Item position entries
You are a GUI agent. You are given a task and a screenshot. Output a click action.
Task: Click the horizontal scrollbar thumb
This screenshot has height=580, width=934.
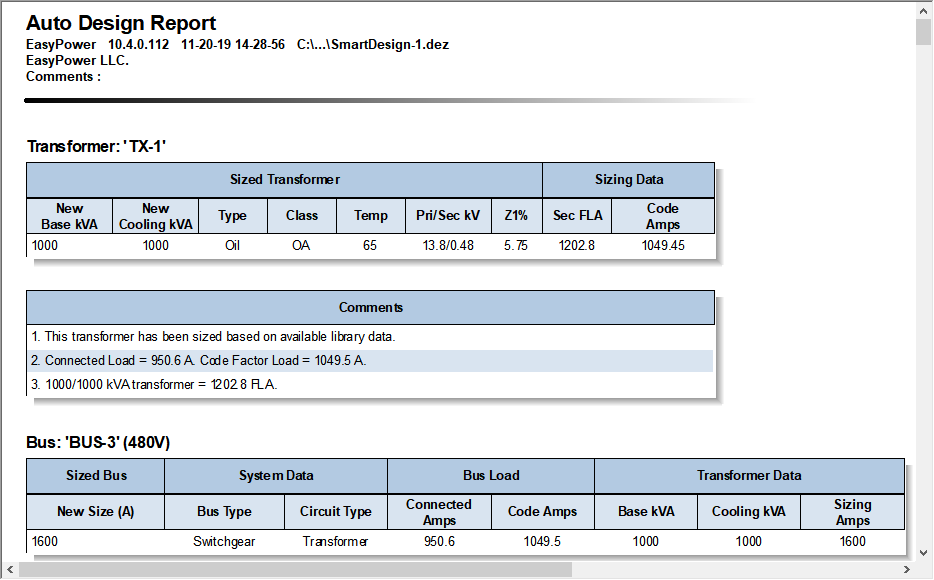[295, 570]
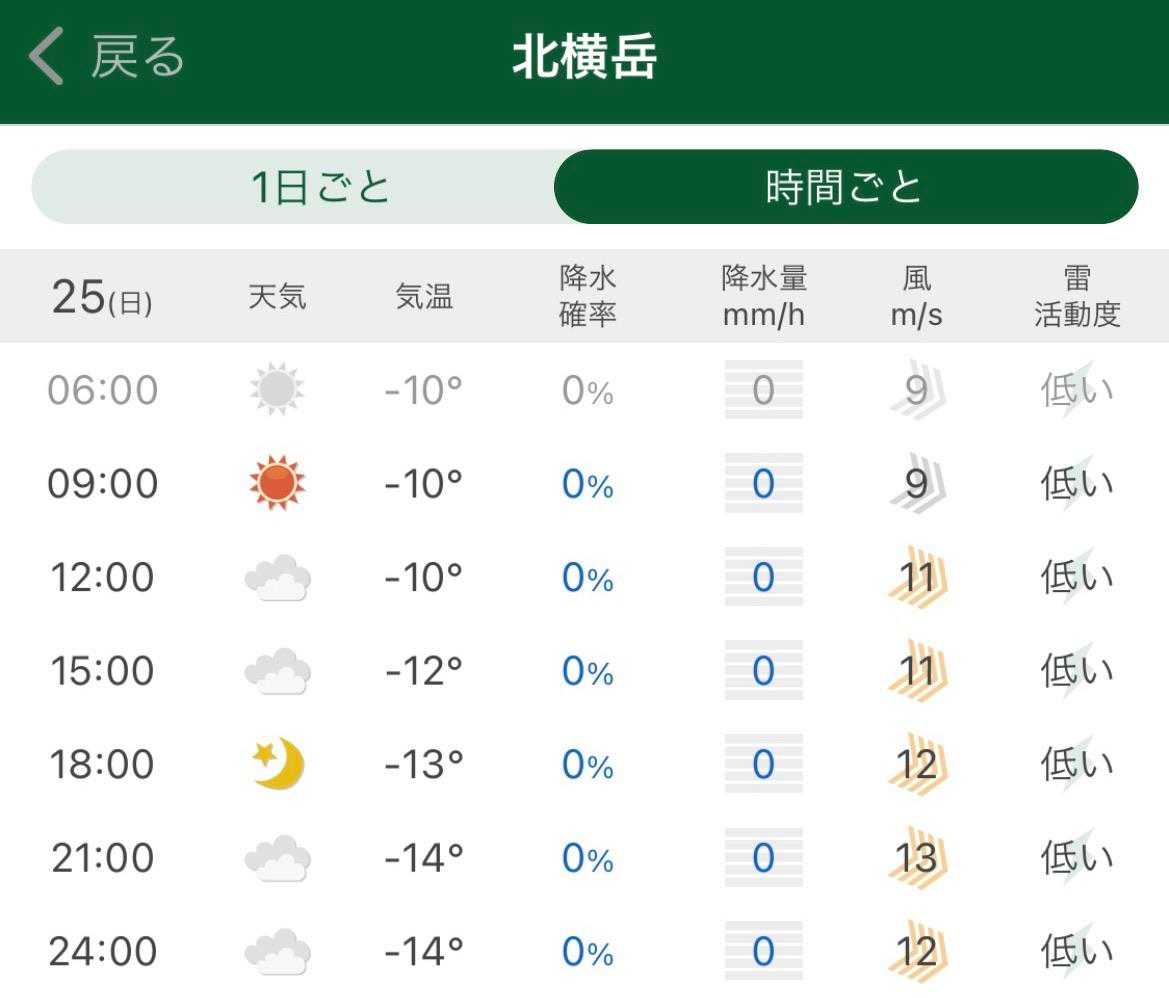The width and height of the screenshot is (1169, 998).
Task: Click the precipitation bar at 09:00
Action: click(x=763, y=484)
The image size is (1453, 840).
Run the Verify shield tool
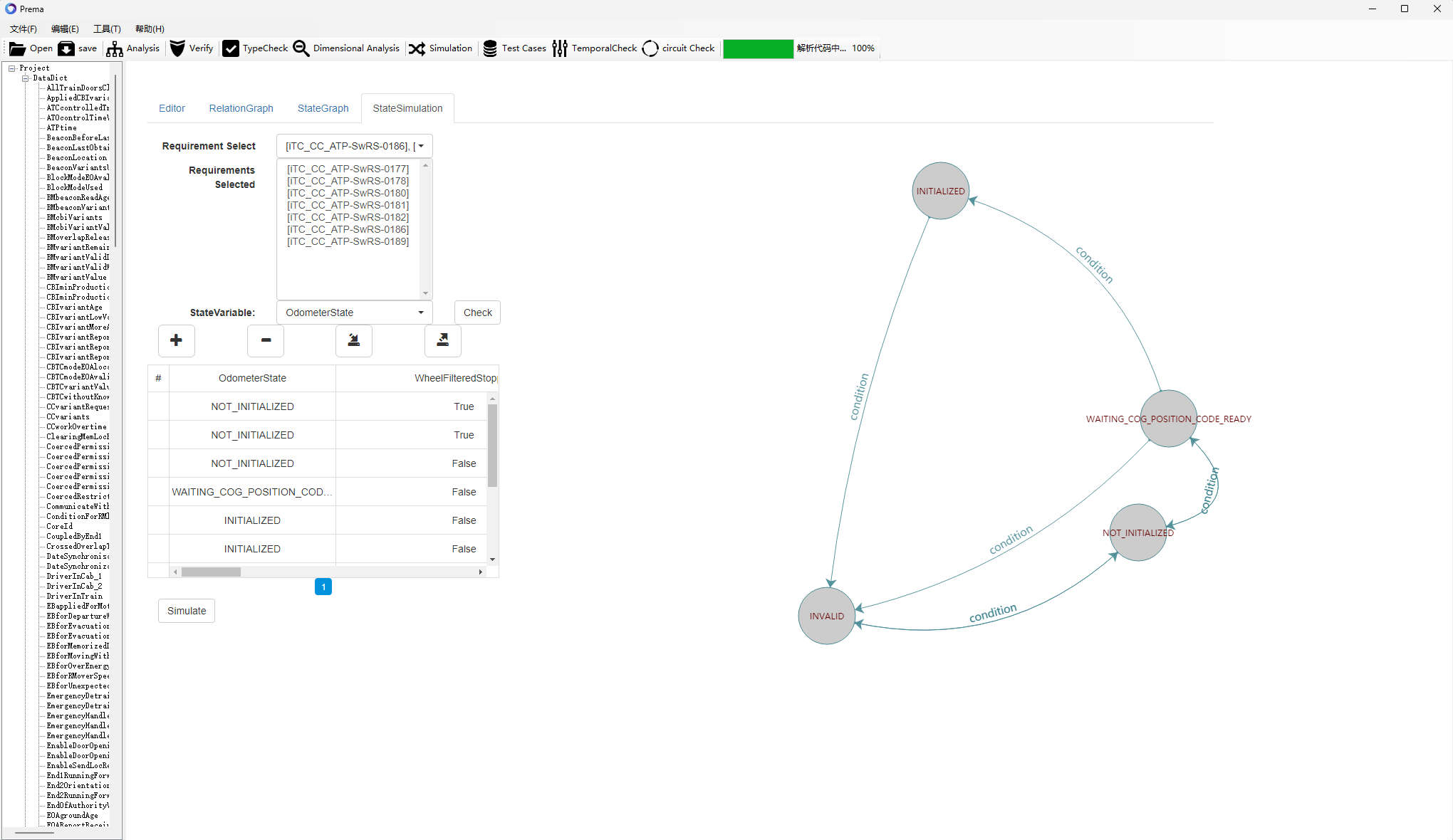177,48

What you will do
Rewrite every one of the records above, substituting "vertical scrollbar thumb" for "horizontal scrollbar thumb" and changing nothing else. Omit the pictures from your answer.

Output of the task
You are a GUI agent. You are given a task and a screenshot. Output a click action.
Task: Click the vertical scrollbar thumb
This screenshot has height=580, width=934.
[295, 570]
The width and height of the screenshot is (1169, 998).
Task: Click the precipitation bar at 09:00
Action: click(x=763, y=484)
The image size is (1453, 840).
Run the Verify shield tool
177,48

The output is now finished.